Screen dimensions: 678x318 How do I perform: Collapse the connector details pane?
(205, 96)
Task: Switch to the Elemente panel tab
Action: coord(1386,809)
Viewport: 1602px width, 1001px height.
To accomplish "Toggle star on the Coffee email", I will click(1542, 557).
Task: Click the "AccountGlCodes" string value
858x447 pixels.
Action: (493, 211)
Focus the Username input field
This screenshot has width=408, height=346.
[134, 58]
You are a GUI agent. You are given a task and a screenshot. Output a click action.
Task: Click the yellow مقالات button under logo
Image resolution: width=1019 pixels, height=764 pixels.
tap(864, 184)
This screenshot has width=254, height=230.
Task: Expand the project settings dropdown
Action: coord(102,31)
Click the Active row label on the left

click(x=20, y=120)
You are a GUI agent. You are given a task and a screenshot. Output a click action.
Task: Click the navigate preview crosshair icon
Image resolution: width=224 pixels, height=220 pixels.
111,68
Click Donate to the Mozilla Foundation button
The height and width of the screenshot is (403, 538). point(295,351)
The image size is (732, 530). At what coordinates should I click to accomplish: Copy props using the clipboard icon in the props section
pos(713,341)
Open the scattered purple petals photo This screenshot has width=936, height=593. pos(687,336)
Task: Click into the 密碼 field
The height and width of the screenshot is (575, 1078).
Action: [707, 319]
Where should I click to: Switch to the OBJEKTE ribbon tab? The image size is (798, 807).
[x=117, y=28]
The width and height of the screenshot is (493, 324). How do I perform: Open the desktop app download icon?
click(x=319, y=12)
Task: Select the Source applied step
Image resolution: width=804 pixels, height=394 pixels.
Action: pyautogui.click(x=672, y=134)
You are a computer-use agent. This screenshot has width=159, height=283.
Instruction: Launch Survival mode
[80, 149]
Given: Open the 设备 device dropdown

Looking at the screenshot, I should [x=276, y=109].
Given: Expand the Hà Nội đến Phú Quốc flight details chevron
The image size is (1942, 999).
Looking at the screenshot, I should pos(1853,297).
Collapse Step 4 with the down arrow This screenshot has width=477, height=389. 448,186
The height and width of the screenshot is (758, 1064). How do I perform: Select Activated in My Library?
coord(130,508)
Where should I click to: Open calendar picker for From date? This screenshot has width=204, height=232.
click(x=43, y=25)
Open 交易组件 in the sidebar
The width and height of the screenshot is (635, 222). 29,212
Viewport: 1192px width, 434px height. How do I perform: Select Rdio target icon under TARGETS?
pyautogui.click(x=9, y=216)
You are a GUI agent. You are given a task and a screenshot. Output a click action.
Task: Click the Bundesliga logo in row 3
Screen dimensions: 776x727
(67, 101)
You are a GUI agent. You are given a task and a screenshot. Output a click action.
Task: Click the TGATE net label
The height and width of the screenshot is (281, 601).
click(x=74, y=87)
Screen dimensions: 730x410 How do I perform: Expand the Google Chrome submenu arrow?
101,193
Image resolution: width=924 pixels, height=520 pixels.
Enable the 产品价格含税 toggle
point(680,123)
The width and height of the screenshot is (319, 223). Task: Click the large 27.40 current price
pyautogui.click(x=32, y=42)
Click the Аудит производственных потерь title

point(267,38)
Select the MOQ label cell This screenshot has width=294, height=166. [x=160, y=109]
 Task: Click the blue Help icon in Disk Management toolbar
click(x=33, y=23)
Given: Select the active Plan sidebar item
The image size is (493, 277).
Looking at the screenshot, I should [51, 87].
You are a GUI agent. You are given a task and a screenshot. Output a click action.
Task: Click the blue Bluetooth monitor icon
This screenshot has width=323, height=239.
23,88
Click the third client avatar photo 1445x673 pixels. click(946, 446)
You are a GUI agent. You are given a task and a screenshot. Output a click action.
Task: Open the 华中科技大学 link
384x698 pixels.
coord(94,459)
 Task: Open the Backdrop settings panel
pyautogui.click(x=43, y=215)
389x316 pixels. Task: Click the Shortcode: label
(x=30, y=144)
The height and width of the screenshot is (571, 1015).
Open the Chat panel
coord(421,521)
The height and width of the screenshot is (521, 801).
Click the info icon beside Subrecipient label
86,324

# Task description
Wherever the word "field" appears in the data, return the whole line.

# Task answer
Focus the Username input field
Task: Click into the 密碼 field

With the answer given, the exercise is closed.